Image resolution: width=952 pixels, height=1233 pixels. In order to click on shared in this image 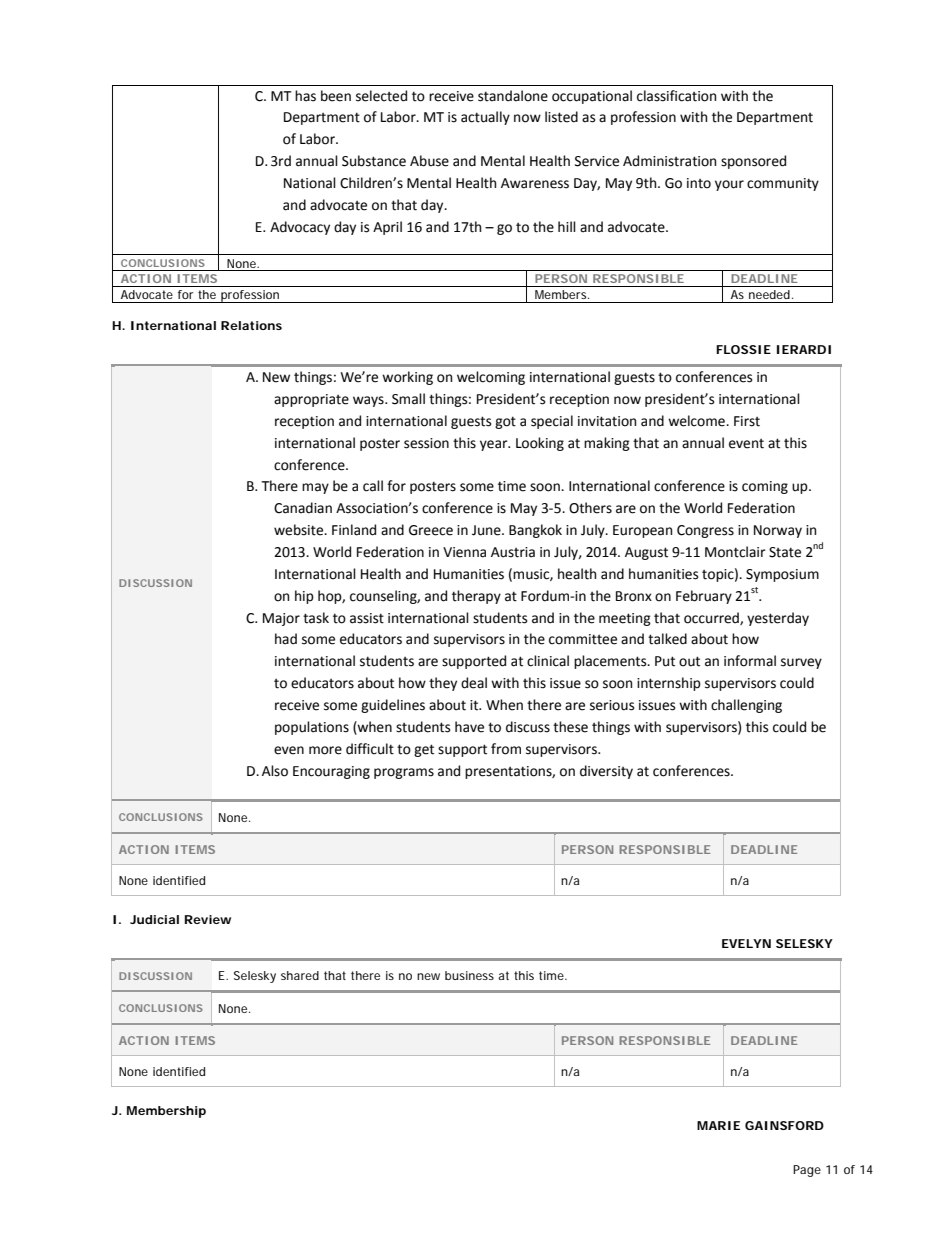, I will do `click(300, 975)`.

------------

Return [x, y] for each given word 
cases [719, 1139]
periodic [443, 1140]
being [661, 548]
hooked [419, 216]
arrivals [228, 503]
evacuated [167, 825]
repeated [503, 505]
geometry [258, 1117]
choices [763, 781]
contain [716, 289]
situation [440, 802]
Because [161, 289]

------------

Exercise details: Quote the records from the line containing "repeated [503, 505]" down to the line containing "Because [161, 289]", both lines included, with each line repeated character for character.

Expected output:
repeated [503, 505]
geometry [258, 1117]
choices [763, 781]
contain [716, 289]
situation [440, 802]
Because [161, 289]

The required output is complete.